A carência de dados é que faz muitas startups de IA naufragarem

Uma governança de dados é requisito essencial para que as iniciativas de IA tenham sucesso. Geralmente é um item que quase não aparece nas conversas sobre IA que vejo por aí. Fala-se muito nos algoritmos, mas pouca atenção é dada aos modelos de governança de dados. Por exemplo, a governança vai definir como tratar obsolescência dos dados. Dados antigos podem ser um desafio significativo e são uma consideração importante ao planejar sua estratégia de armazenamento.

Se você estiver analisando informações que mudam rapidamente, decida quantos e quais dados históricos serão relevantes. Você pode incluir todos os dados, um volume específico de dados ou dados de uma determinada janela de tempo. Selecione uma abordagem apropriada para o problema que você está resolvendo. Lembre-se que IA está em constante evolução e sua estratégia pode evoluir à medida que sua solução amadurece. Se você estiver correlacionando ações com o tempo, considere cuidadosamente a janela para suas séries temporais. Se você estiver prevendo níveis de estoque, alguns meses de dados não conseguirão capturar uma variação sazonal significativa.

Por outro lado, para usar um algoritmo de previsão que identifica que os sinais vitais de um indivíduo na UTI estão se deteriorando, e com isso acionar uma intervenção médica, a pressão arterial deste indivíduo no mês passado não será muito relevante. Entenda se os efeitos periódicos podem impactar seu sistema e valide se seus modelos e previsões se baseiam em vários ciclos do período típico que você está modelando.

Além disso, gerenciamento e segurança de dados são componentes críticos de uma estratégia de dados.

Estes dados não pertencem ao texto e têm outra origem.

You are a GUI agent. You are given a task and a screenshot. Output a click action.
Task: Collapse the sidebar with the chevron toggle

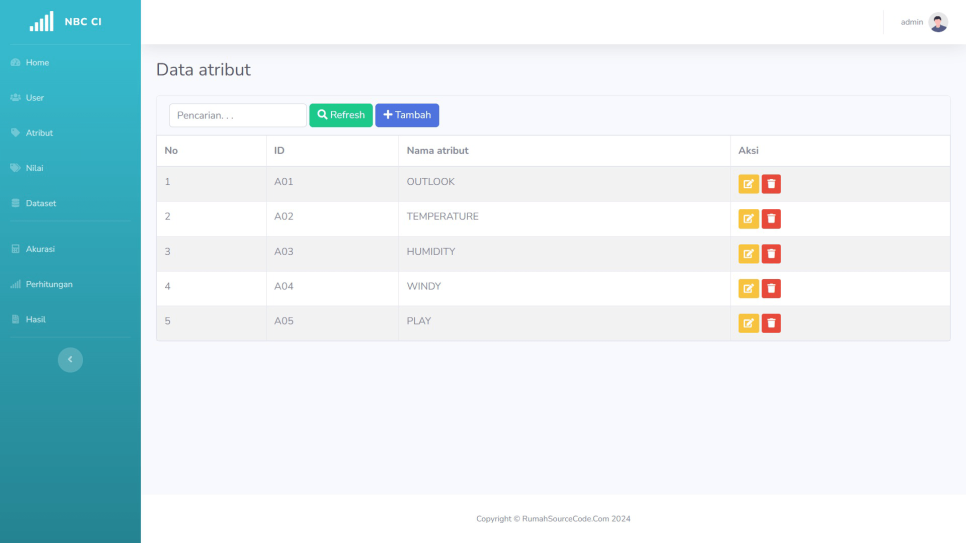(70, 360)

Os dados pessoais são protegidos por legislação e você deve armazená-los com segurança. Pode ser necessário criptografar dados quando armazenados, bem como ao transmiti-los entre sistemas. Pode ser vantajoso separar os dados pessoais do seu repositório de dados principal, para que você possa aplicar um nível de segurança mais alto sem afetar o acesso da sua equipe a outros dados.

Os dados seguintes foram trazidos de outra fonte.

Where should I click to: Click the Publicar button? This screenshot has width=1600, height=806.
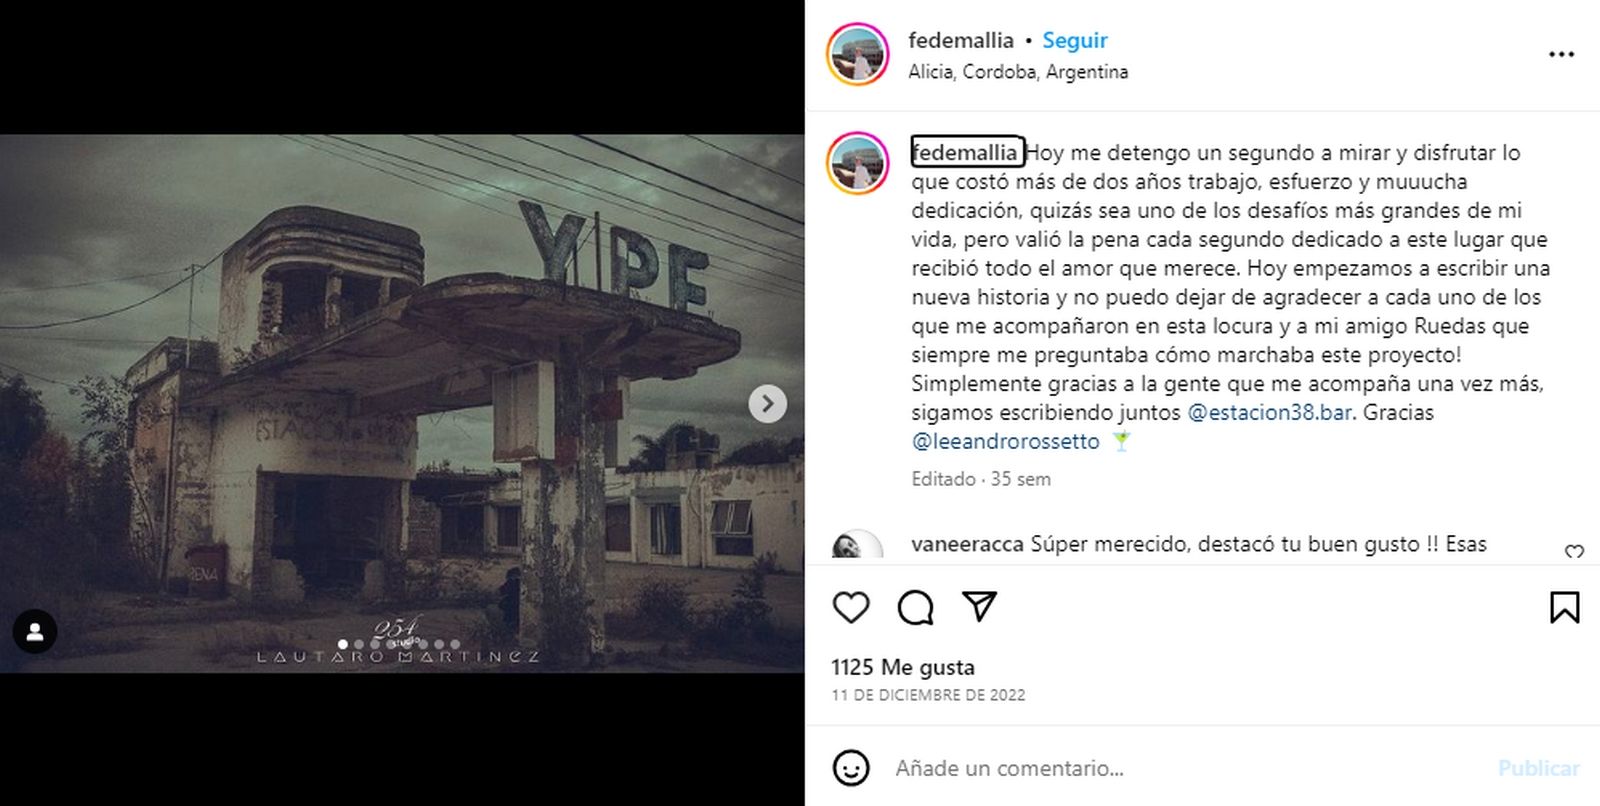click(1538, 768)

Registre todas as solicitações de acesso com a identidade do solicitante e os detalhes dos dados extraídos. Contrate terceiros para realizar testes de penetração para validar a segurança de seus sistemas. Se um indivíduo pedir demissão ou for demitido, revogue imediatamente o acesso a todos os sistemas confidenciais, incluindo seus dados. E valide que sua equipe está ciente da legislação e das políticas de segurança e privacidade implementadas.

Como vemos temos muito mais coisas em projetos de IA que apenas algoritmos sofisticados. Não esqueça da governança de dados e tenha material humano e tecnológico preparado e adequado para que os projetos de IA sejam fonte de satisfação e resultados positivos para a empresa, não de dor de cabeça e insatisfação. Lembre-se que quanto mais cedo você gerenciar seus dados, mais cedo obterá os benefícios e quanto mais tarde fizer isso, mais alto será o custo da correção.

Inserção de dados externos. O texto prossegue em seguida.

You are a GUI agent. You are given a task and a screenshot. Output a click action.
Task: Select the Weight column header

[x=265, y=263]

*Cezar Taurion é Partner e Head of Digital Transformation da Kick Corporate Ventures e presidente do i2a2 (Instituto de Inteligência Artificial Aplicada). É autor de nove livros que abordam assuntos como Transformação Digital, Inovação, Big Data e Tecnologias Emergentes. Professor convidado da Fundação Dom Cabral. Antes, foi professor do MBA em Gestão Estratégica da TI pela FGV-RJ e da cadeira de Empreendedorismo na Internet pelo MBI da NCE/UFRJ.